* _Page text_
==================================================

Various mechanisms have been proposed in the literature to explain the formation of earth fissures induced by groundwater extraction, which can be categorized into four dominant mechanisms: tensile failure, shear failure, coupled shear and rotation, and coupled tensile and shear failure as follows.

1.1. Earth Fissuring Due to Tensile Failure

Earth fissures due to tensile failure include mechanisms such as the hydraulic force mechanism, the bending beam theory, and analytical models. This type of fissure is characterized by ground fractures without vertical offset. The hydraulic force mechanism, also known as the horizontal seepage stress hypothesis, is based on fluid motion generated by a pumping well [22]. During the horizontal movement of water through soil, a tensional force develops in the soil medium due to fluid resistance, leading to the formation of earth fissures. When the pore water pressure in sedimentary soil declines, it results in the development of a contractional force within the dewatered soil layer, which can transform into a small crack [23]. However, a case study on earth fissure movements in the Picacho basin, Arizona, USA, did not support this hypothesis due to the low correlation between groundwater gradients and horizontal movement [24].
In 1969, Lee and Shen proposed the bending beam model to explain the formation of earth fissures [25]. According to this model, a tension crack can form up to the neutral surface. Maximum horizontal strain accumulates around the topsoil layer above the zone of differential subsidence at the outer limits of a subsidence trough. Similarly, a rotating slab theory was developed to interpret earth fissuring induced by differential compaction above a buried bedrock scarp [7]. According to this theory, earth fissures are likely to form on top of bedrock irregularities, with the top material layer acting as a singular unit [7], or near points of maximum convex-upward curvature [9,26], extending the simplified beam theory for buried bedrock ridges. The basic premise of this theory is that earth fissures form when horizontal tensile strains range between 0.02% and 0.2%.
Sanford derived an elastic response of a homogeneous rock layer under vertical displacement, with or without horizontal displacement, demonstrating that vertical fractures can initiate under small horizontal strains ranging from 0.02% to 0.08%. He also conducted scale-model experiments, which yielded observations that closely agreed with his analytical solutions [27]. In elasticity, there is a linear relationship between horizontal strain increment and changes in effective stresses. Consequently, substantial horizontal strain can accumulate with a continuous increase in effective stresses when the groundwater level keeps declining. The soil may fail by tension, following the maximum tensile strain criterion, or by shear, following the Mohr-Coulomb criterion, depending on which failure criterion is violated first. For failure to occur, the vertical and horizontal directions must align with the directions of the maximum and minimum principal stresses, respectively, resulting in vertical or subvertical earth fissures. Furthermore, earth fissuring related to groundwater withdrawal is believed to be a multi-step process. Differential movement, both horizontal and vertical, generates tensile zones at depth, which may migrate upward, forming a crack [15].

==================================================

* _Data extract_
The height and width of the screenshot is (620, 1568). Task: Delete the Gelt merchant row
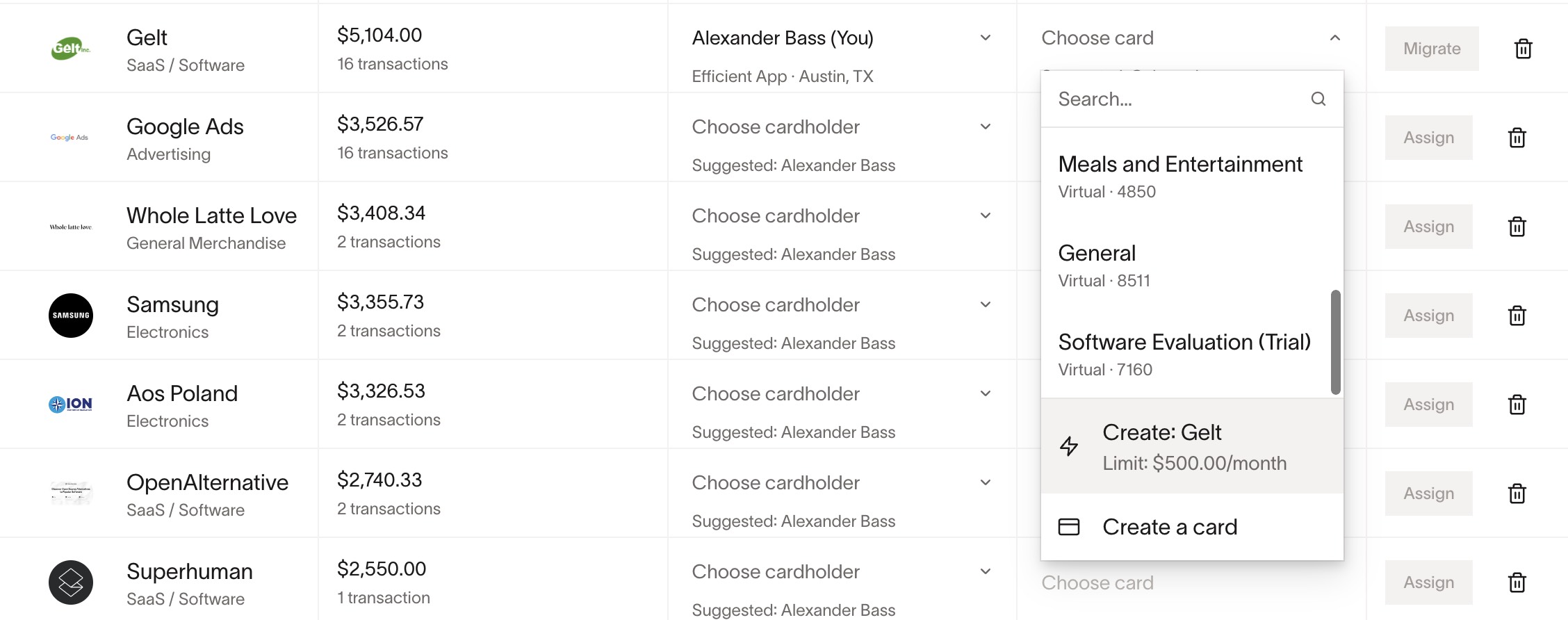tap(1523, 49)
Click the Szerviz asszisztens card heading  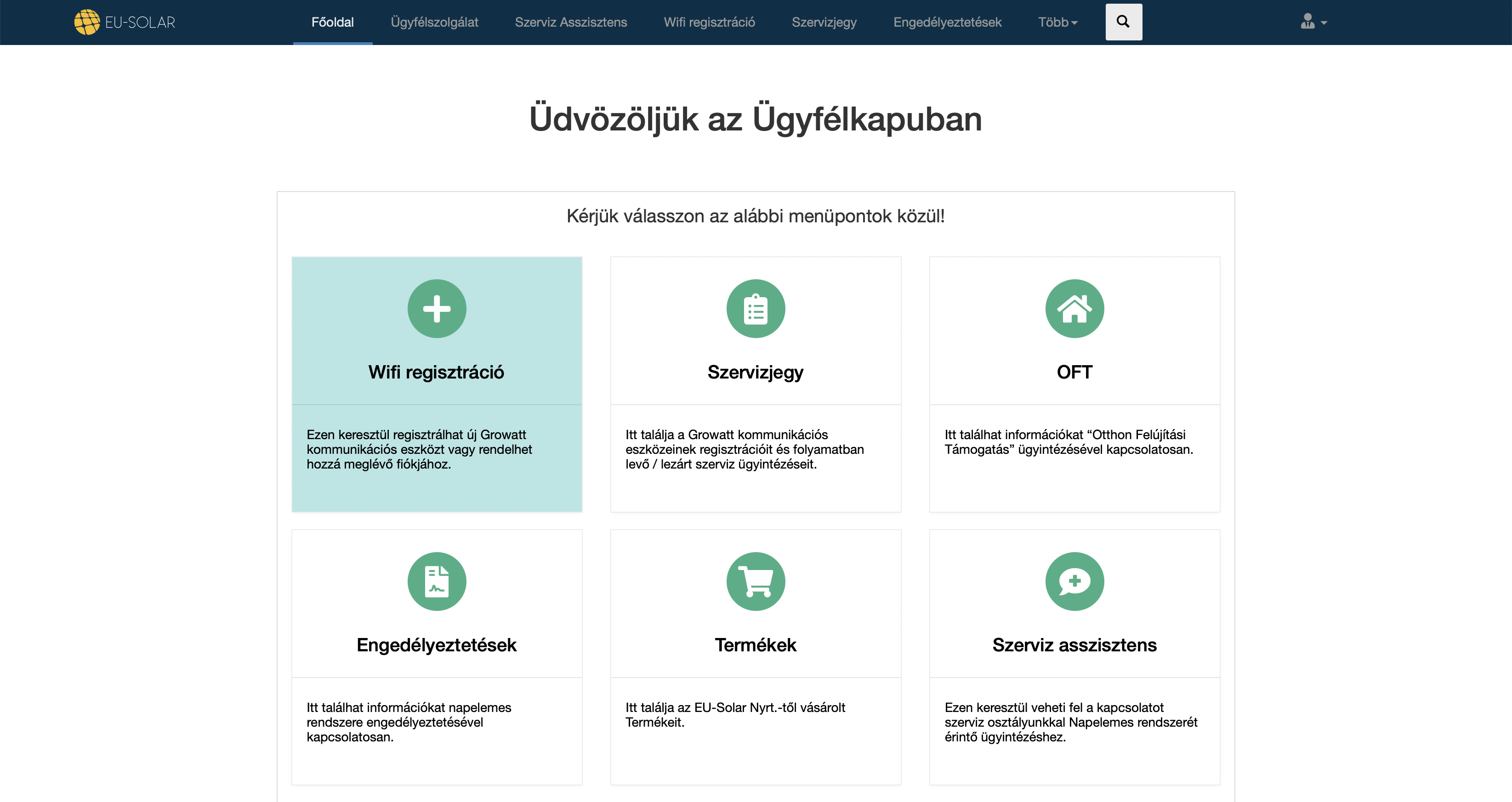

==================================================

* _Problems to work on_
1) According to the passage on earth fissures, why can substantial horizontal strain build up as groundwater levels keep falling? Answer in one to three sentences.
2) Reproduce word for word the stretch of the passage on earth fissures from "Various mechanisms have" through "failure as follows.".
3) Write the next part of the passage on earth fissures caused by groundwater extraction, picking up after its final sentence.

* _Results of the tasks_
1) In elasticity, horizontal strain increments are linearly related to changes in effective stresses. A continuously declining groundwater level keeps raising effective stresses, so substantial horizontal strain accumulates.

2)
Various mechanisms have been proposed in the literature to explain the formation of earth fissures induced by groundwater extraction, which can be categorized into four dominant mechanisms: tensile failure, shear failure, coupled shear and rotation, and coupled tensile and shear failure as follows.

3)
1.2. Earth Fissures Due to Shear Failure

In the presence of a fault underlying a subsidence trough, the formation of fissures can be strongly influenced by the fault, as evidenced by dominant shearing deformation [28,29]. Critical stress path is used to interpret the slip mechanism of preexisting faults due to reservoir depletion in oil and gas extraction under homogeneous, isotropic, and linear poroelastic conditions. The stress path is defined based on the change in horizontal stress relative to variations in pore pressure and is applied within the framework of Jaeger and Cook’s frictional strength theory for faults [30]. This type of earth fissure often presents notable vertical offsets. For example, the 13 km Shunyi earth fissure in Beijing, China, aligns with the pre-existing 100 km Shunyi-Liangxiang fault zone. Numerical studies have found persistent shear strain along the normal faulting of the fault and significant tensile strain across the fault, reaching 0.018% and 0.003%, respectively, after 91 days of pumping [29]. Contributing factors to this earth fissuring mechanism under groundwater depletion include weaker material strength in the fault zone, thicker quaternary sediment on one side of the fault, the buried fault scarp on the other side, and activation of the fault [12,28,29]. Dominant shearing can also be observed in earth fissures near mountainsides [24] or above a bedrock ridge [13].

1.3. Earth Fissures Due to Shear and Rotation in a Cosserat Continuum

Analyzing the state of stress on the soil skeleton reveals that it consists of compression, shear, and rotation, as the shear stresses on the vertical and horizontal planes are not equal due to the parabolic decline of the groundwater level. Consequently, a Cosserat continuum, rather than a Cauchy continuum, is more appropriate for simulating the stresses in such an environment because it accounts for the micro-rotation of infinitesimal soil elements [31,32]. This innovative approach provides an alternative interpretation of the earth fissuring mechanism. However, the analysis focused solely on the mechanics of the soil skeleton under effective stresses, ignoring the effects of fluid mechanics (hydraulic pressure). The direction of shearing and rotation resulting from unbalanced water pressure could counteract the shearing and rotation caused by effective stresses acting on the soil skeleton elements. Therefore, this effect must be included in the analysis to obtain a more comprehensive understanding of the earth fissuring process.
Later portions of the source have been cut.